**Problem**
Go through the lines of the material and count the ones with the word "mark". Give that count alone.

**Records provided**

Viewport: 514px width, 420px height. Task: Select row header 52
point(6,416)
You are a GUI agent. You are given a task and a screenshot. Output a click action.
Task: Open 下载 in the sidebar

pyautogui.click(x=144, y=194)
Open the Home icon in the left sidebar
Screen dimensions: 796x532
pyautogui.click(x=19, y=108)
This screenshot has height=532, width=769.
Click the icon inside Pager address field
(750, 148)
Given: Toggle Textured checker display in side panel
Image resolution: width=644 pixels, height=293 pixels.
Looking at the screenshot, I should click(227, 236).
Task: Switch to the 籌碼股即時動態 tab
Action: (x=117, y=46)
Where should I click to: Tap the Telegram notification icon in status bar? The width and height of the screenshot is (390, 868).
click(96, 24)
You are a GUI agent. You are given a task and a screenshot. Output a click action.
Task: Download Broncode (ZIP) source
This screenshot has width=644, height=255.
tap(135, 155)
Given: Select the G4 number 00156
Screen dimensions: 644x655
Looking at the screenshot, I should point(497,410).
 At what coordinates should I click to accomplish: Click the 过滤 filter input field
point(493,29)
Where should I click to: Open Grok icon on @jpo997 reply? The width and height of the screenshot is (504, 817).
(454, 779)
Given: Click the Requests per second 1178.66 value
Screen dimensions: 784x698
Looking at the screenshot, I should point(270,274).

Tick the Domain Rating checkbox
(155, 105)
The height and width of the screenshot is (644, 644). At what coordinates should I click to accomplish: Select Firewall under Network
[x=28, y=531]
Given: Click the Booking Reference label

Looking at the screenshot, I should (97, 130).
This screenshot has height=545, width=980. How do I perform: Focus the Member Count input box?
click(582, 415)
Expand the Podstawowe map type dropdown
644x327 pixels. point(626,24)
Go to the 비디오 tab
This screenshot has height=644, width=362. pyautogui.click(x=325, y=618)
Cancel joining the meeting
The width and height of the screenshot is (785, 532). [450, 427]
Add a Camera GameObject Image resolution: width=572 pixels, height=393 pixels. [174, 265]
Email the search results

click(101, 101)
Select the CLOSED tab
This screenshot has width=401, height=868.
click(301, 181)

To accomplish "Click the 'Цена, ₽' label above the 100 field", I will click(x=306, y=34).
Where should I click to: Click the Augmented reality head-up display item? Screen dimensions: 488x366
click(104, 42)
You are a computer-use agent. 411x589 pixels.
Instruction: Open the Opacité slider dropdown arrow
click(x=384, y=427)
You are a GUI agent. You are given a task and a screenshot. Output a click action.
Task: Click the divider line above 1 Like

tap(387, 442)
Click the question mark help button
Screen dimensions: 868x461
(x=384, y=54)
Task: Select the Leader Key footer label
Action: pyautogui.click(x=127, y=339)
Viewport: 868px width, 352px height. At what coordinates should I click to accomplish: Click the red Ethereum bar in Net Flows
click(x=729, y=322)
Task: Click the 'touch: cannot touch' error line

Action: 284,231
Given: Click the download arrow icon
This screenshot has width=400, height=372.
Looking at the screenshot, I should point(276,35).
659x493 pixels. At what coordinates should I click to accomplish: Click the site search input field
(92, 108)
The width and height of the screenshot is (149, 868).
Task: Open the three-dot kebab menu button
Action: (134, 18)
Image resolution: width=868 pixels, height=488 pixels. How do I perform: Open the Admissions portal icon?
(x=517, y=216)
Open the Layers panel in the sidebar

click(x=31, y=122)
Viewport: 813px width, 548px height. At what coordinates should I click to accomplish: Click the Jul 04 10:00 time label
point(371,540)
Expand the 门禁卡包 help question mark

**Output below**
2